Items listed in a dataset
------------------------

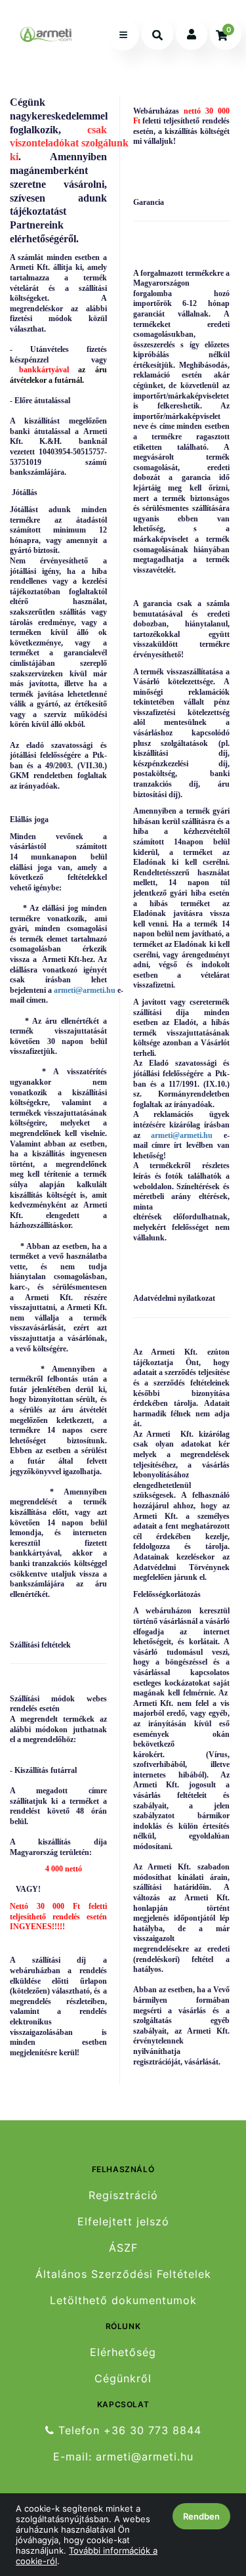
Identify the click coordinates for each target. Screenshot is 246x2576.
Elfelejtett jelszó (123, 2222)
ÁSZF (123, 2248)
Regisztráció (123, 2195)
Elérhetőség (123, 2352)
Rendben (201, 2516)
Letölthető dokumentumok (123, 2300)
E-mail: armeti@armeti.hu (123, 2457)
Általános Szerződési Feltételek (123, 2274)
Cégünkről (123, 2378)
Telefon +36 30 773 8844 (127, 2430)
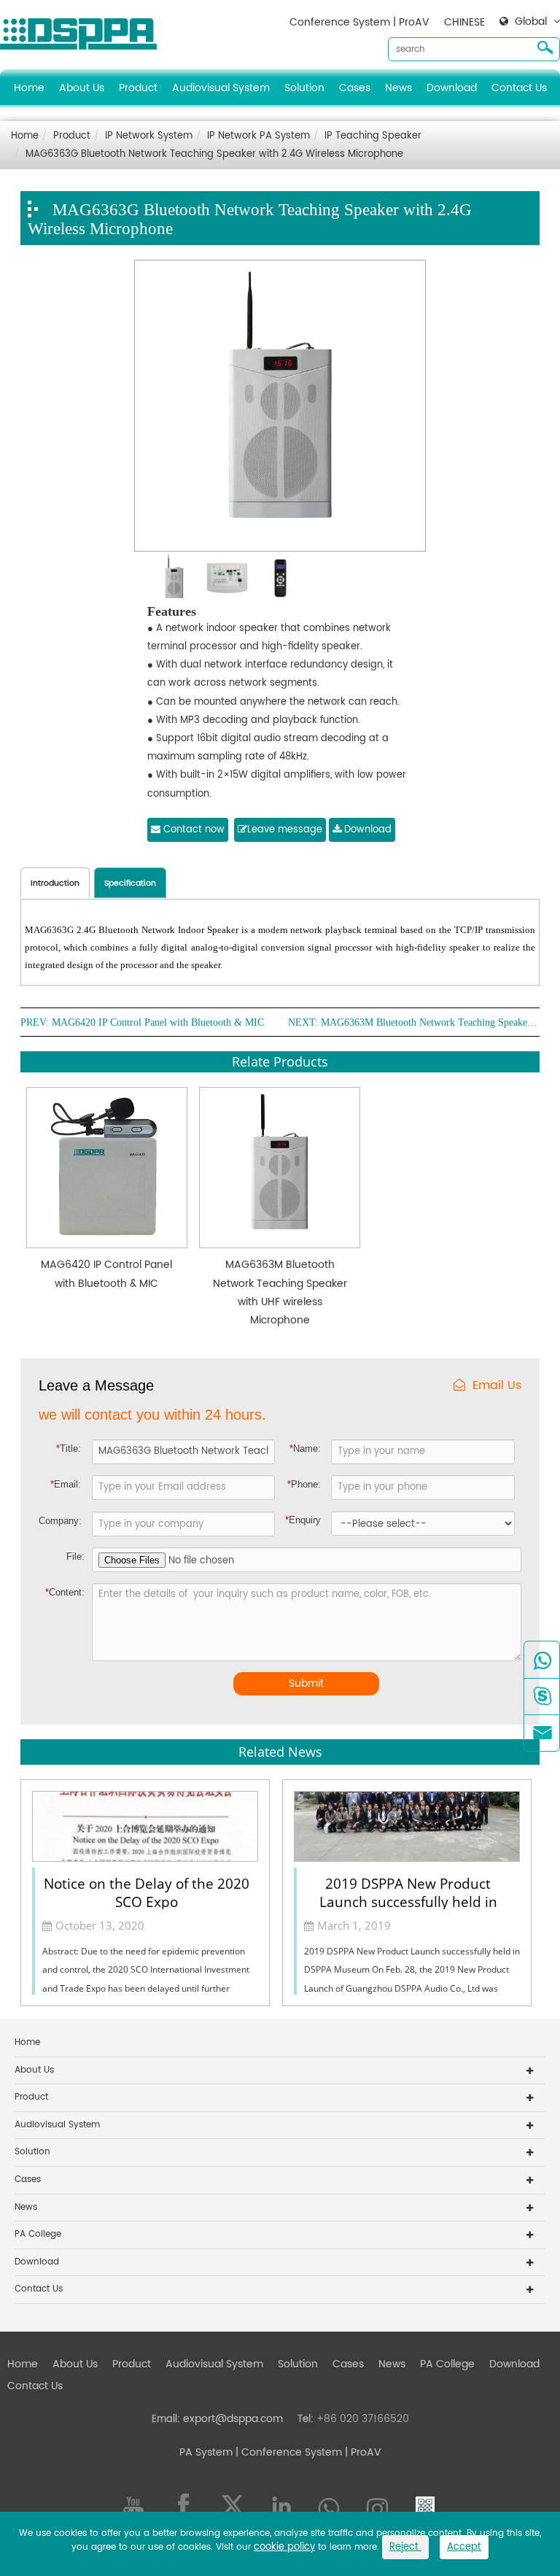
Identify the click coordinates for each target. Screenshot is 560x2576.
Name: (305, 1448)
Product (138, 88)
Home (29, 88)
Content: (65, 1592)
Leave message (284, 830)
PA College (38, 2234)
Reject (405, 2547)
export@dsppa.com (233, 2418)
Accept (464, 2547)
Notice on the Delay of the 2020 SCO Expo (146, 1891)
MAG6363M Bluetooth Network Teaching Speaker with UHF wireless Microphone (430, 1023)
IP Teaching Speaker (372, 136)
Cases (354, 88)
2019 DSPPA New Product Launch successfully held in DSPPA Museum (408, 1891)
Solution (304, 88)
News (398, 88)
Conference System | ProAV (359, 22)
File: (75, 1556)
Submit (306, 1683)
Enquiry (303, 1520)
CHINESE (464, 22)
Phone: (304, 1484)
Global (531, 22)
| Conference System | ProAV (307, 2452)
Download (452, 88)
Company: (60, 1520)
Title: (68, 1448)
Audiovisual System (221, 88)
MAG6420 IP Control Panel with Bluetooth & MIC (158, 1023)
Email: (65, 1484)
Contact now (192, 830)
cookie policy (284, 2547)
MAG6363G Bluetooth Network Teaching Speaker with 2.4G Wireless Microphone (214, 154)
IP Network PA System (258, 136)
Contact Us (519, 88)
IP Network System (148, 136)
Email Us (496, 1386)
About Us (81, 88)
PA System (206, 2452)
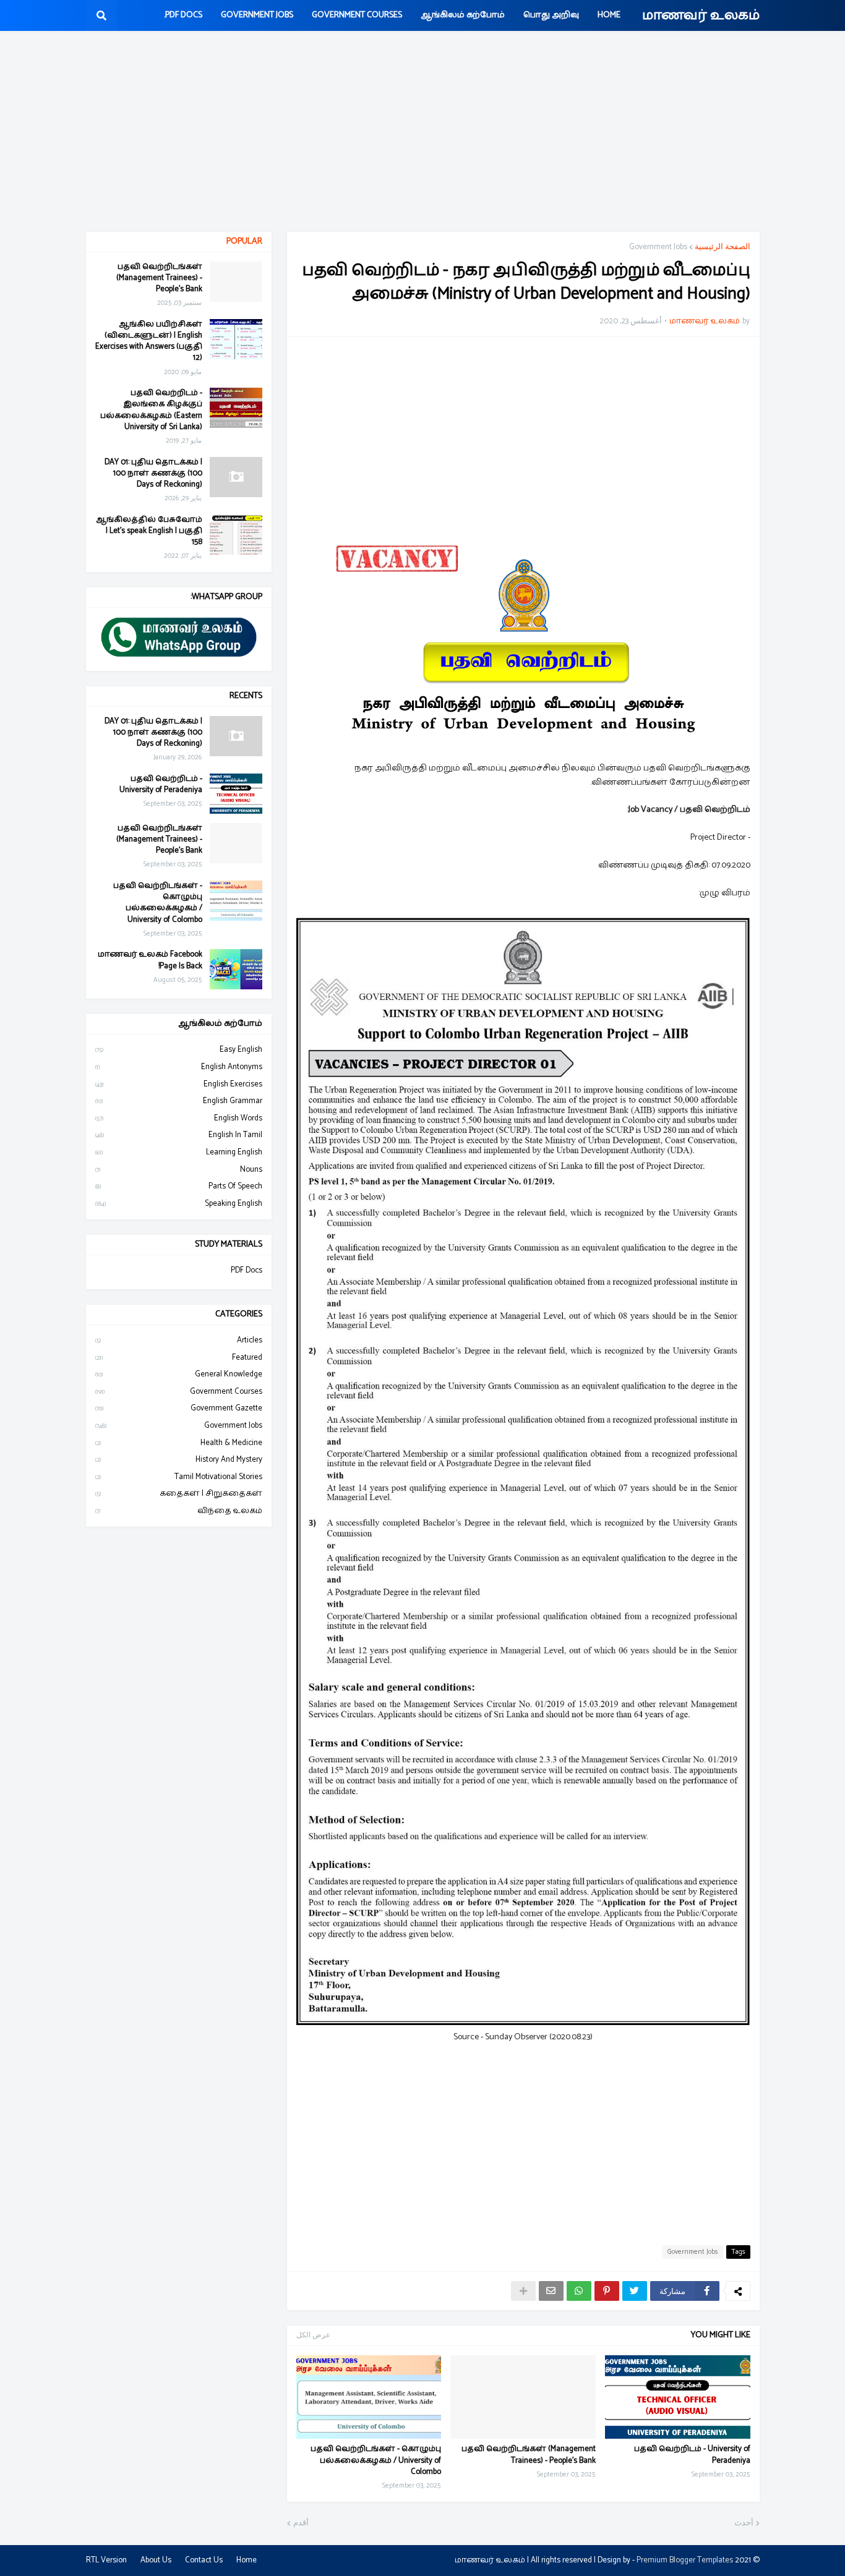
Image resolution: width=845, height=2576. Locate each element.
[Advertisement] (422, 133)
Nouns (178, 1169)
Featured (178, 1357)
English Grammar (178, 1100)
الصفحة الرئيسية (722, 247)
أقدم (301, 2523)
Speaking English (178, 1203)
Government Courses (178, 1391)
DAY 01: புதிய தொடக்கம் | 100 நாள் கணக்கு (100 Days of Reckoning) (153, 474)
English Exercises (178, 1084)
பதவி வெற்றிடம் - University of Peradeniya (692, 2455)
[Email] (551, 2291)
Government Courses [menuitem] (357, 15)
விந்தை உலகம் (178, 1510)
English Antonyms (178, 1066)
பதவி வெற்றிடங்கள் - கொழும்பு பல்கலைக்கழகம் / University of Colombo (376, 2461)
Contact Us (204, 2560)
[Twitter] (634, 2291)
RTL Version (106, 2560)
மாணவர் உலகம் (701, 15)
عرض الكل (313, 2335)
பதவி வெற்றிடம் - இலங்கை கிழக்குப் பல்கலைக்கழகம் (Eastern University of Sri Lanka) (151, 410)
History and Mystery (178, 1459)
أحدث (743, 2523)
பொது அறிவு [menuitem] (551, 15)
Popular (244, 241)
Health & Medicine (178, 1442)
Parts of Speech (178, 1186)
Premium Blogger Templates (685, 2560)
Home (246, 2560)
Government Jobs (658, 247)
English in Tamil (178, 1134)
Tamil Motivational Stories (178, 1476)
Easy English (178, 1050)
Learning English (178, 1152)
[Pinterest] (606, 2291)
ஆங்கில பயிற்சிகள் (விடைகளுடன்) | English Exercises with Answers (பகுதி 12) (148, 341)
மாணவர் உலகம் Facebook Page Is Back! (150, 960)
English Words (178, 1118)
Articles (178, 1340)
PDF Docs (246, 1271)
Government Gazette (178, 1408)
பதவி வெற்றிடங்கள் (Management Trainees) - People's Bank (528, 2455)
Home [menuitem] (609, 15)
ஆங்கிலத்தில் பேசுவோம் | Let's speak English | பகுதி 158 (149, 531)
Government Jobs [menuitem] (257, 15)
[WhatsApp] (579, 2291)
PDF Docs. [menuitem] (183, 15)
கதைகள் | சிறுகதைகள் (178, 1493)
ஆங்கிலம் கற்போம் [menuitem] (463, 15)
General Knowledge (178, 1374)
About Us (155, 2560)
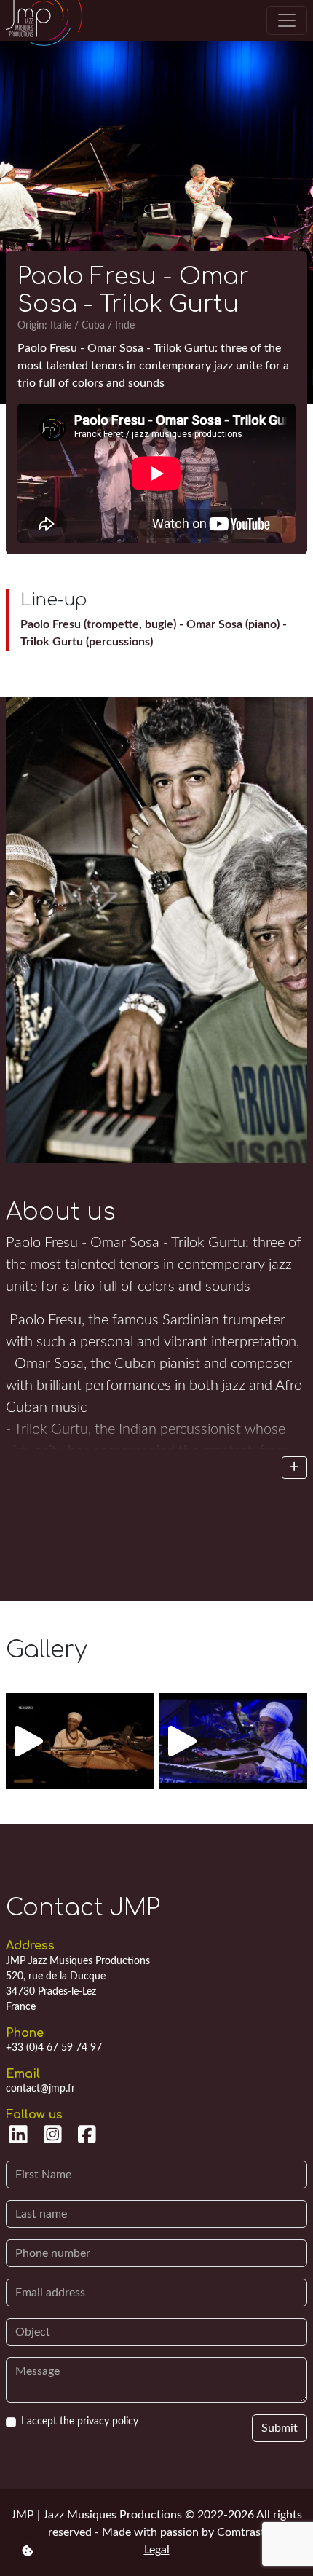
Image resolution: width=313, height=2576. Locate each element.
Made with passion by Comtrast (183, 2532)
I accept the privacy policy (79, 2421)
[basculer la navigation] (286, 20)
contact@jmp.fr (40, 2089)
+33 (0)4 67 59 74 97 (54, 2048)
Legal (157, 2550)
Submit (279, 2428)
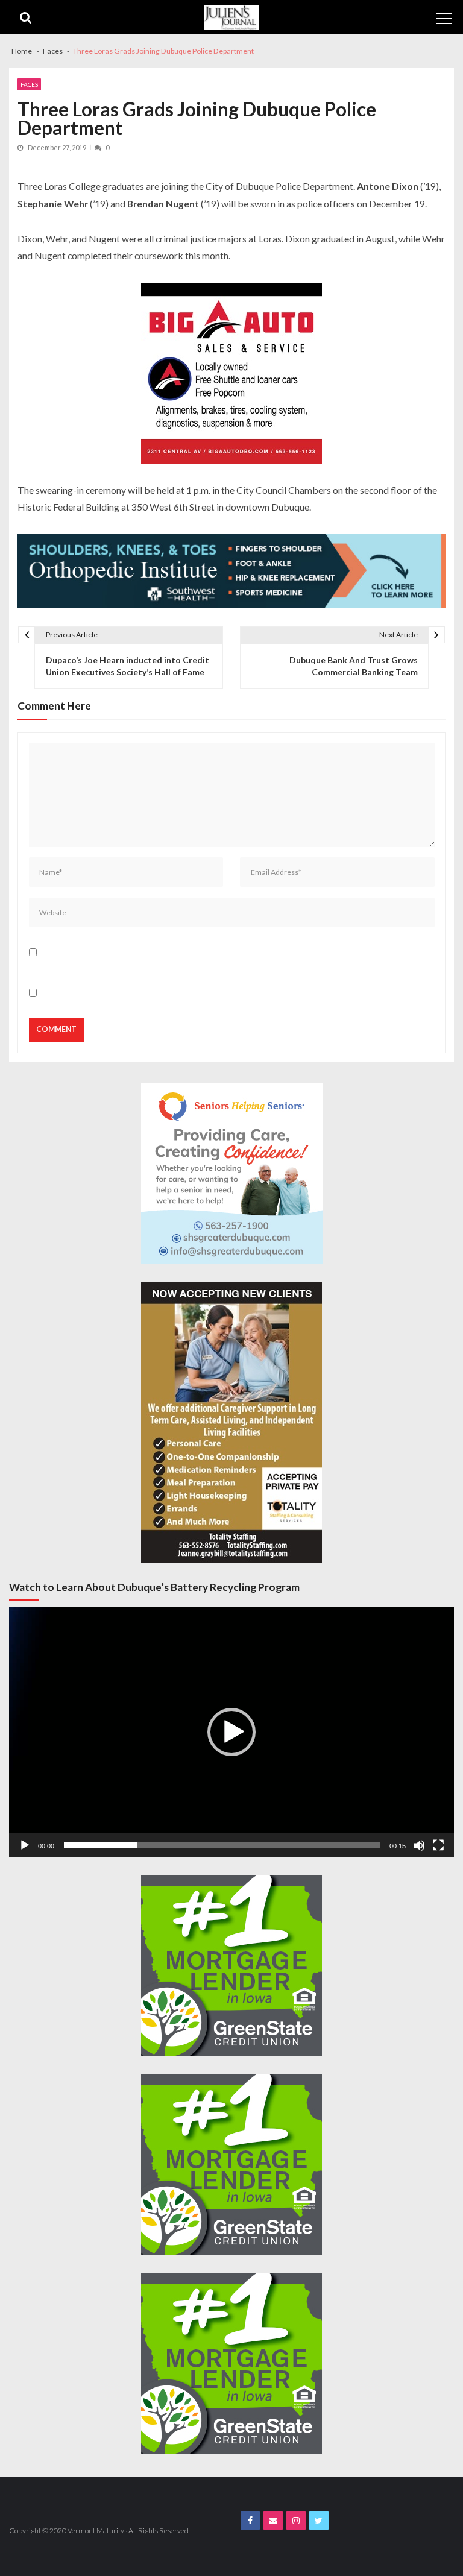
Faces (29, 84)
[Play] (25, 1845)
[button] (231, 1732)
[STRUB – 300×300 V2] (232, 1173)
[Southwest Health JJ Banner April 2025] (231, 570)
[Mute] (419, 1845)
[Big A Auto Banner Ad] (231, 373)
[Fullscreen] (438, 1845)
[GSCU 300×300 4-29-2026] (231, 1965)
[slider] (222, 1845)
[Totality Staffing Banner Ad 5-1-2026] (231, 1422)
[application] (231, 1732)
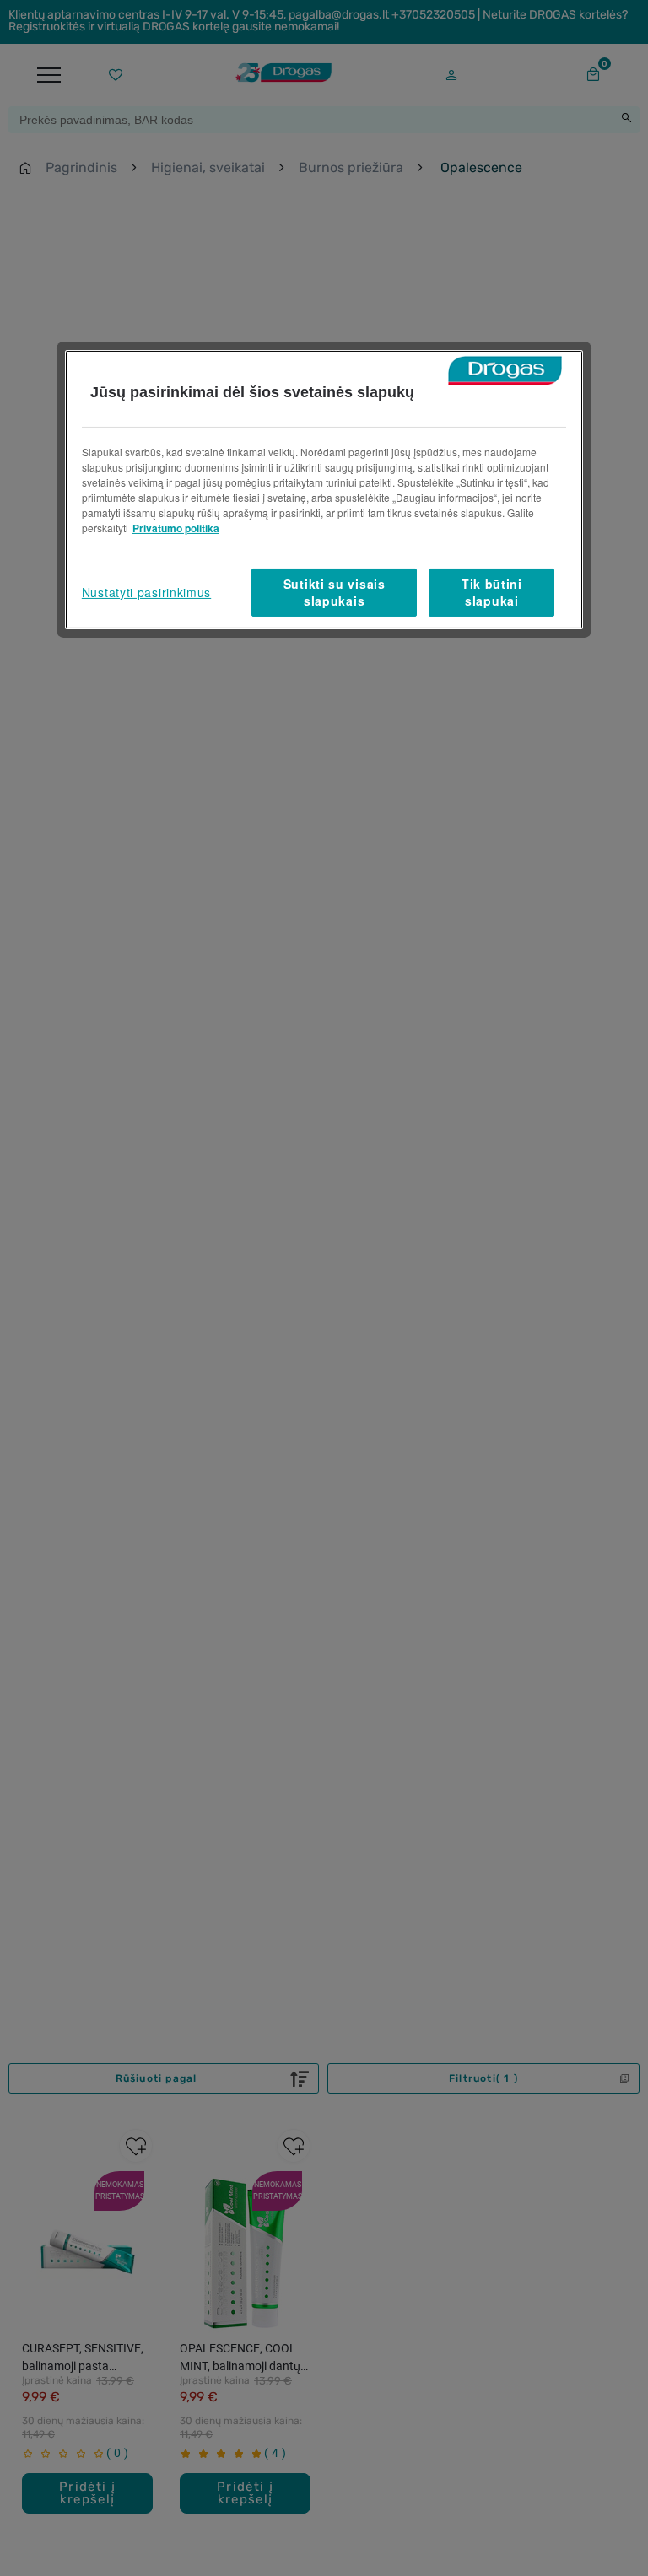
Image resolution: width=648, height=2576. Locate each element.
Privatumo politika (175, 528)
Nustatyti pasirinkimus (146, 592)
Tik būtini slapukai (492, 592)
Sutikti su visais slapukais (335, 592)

------------------------

**Problem to work on:**
As listed above, the lines from the line with "History and Mystery (178, 1459)" to the line with "[Pinterest] (606, 2291)" are to be echoed exactly, with both ends included and nothing added.

**Answer below:**
History and Mystery (178, 1459)
أحدث (743, 2523)
பொது அறிவு [menuitem] (551, 15)
Popular (244, 241)
Health & Medicine (178, 1442)
Parts of Speech (178, 1186)
Premium Blogger Templates (685, 2560)
Home (246, 2560)
Government Jobs (658, 247)
English in Tamil (178, 1134)
Tamil Motivational Stories (178, 1476)
Easy English (178, 1050)
Learning English (178, 1152)
[Pinterest] (606, 2291)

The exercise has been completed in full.